[Dataset items]
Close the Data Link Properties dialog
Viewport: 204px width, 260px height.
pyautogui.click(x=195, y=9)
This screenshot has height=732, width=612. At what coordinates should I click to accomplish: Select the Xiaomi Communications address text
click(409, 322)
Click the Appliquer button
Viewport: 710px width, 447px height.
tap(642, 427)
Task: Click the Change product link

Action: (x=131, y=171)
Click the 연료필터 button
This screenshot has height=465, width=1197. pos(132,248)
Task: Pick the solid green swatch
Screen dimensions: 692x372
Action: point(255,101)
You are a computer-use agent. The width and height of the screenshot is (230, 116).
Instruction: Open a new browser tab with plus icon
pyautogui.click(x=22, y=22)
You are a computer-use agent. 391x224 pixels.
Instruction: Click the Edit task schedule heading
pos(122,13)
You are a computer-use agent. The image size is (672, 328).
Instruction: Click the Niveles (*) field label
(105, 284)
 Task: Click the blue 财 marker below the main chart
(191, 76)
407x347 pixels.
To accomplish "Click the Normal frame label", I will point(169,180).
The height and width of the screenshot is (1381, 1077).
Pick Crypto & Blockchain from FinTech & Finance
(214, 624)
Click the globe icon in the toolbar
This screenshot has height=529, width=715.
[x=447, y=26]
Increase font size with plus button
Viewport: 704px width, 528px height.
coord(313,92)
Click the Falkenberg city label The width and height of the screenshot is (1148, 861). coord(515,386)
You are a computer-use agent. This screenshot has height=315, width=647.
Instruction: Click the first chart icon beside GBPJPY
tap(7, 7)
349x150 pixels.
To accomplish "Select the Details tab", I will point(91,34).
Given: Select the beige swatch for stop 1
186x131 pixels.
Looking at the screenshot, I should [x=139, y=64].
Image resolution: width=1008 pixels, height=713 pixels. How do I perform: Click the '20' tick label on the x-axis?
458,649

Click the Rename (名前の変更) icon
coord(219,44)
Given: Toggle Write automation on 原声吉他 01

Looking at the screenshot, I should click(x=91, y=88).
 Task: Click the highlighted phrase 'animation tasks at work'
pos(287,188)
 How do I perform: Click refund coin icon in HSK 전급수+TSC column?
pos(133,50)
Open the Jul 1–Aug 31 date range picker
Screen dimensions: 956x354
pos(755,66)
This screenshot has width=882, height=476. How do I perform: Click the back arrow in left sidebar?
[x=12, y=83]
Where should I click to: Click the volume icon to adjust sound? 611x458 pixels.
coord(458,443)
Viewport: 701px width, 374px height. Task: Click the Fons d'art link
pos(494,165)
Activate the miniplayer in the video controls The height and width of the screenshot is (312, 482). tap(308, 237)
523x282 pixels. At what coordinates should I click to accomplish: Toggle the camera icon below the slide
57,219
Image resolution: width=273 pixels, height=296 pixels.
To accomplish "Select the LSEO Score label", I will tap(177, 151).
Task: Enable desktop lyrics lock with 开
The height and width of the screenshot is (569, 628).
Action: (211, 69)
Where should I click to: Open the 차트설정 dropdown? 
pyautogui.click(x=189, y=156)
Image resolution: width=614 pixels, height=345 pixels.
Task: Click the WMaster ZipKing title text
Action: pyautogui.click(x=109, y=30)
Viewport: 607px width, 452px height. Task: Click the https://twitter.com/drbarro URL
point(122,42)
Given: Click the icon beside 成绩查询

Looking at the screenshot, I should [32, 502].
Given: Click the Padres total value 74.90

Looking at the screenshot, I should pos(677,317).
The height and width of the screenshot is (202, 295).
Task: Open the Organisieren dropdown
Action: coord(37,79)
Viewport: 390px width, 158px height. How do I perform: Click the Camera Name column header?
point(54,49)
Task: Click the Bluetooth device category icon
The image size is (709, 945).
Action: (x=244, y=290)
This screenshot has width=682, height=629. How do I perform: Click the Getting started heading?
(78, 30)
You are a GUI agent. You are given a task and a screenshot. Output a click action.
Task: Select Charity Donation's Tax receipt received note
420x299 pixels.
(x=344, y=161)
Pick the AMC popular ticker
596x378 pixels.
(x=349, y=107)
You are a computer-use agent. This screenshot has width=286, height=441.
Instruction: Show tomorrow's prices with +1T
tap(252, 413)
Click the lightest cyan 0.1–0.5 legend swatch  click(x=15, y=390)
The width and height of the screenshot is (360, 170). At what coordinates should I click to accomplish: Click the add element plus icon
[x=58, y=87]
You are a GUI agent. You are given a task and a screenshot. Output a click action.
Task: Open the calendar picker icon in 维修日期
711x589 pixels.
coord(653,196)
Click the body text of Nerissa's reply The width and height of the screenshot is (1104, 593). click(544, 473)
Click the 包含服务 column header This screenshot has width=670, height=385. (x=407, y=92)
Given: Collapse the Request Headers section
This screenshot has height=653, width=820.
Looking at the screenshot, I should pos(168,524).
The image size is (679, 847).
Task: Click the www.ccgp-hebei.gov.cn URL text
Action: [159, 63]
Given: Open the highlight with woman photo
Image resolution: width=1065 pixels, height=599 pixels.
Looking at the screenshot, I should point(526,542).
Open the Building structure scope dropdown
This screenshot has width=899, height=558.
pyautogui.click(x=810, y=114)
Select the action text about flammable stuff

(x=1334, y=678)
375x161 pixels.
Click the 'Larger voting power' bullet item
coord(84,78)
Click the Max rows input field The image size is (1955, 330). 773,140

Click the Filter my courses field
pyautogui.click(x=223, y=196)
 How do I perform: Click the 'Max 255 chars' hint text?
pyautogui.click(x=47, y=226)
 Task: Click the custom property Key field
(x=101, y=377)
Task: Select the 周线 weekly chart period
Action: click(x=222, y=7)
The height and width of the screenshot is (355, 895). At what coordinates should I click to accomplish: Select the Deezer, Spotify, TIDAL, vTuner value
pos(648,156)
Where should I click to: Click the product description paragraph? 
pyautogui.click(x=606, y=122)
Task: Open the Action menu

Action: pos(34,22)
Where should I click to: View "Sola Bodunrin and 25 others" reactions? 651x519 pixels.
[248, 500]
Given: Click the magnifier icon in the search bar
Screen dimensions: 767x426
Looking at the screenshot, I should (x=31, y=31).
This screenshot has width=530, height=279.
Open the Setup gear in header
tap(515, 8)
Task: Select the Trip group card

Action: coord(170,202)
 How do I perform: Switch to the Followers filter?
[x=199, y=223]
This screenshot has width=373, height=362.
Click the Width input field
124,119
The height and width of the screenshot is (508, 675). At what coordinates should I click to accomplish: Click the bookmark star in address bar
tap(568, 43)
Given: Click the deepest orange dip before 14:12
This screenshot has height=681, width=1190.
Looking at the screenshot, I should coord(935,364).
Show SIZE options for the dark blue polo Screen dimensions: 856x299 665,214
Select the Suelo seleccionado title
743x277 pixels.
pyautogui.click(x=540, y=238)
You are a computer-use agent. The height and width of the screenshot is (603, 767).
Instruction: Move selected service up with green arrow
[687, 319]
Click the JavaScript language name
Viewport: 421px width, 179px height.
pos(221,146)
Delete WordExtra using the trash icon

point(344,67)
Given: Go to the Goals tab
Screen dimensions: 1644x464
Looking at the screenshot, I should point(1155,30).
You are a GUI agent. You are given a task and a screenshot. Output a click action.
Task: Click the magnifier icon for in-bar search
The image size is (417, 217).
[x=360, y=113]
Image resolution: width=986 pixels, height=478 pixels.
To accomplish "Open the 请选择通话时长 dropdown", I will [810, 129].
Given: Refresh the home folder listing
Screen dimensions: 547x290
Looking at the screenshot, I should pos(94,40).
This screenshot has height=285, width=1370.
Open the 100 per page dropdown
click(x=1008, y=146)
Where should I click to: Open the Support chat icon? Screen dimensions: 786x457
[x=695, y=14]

- What this task involves:
Report the lines above that have the word "will" in them.

- Output of the exercise:
To accomplish "Click the Normal frame label", I will point(169,180).
To accomplish "Select the Details tab", I will point(91,34).
To accomplish "Select the LSEO Score label", I will tap(177, 151).
To accomplish "Open the 请选择通话时长 dropdown", I will [810, 129].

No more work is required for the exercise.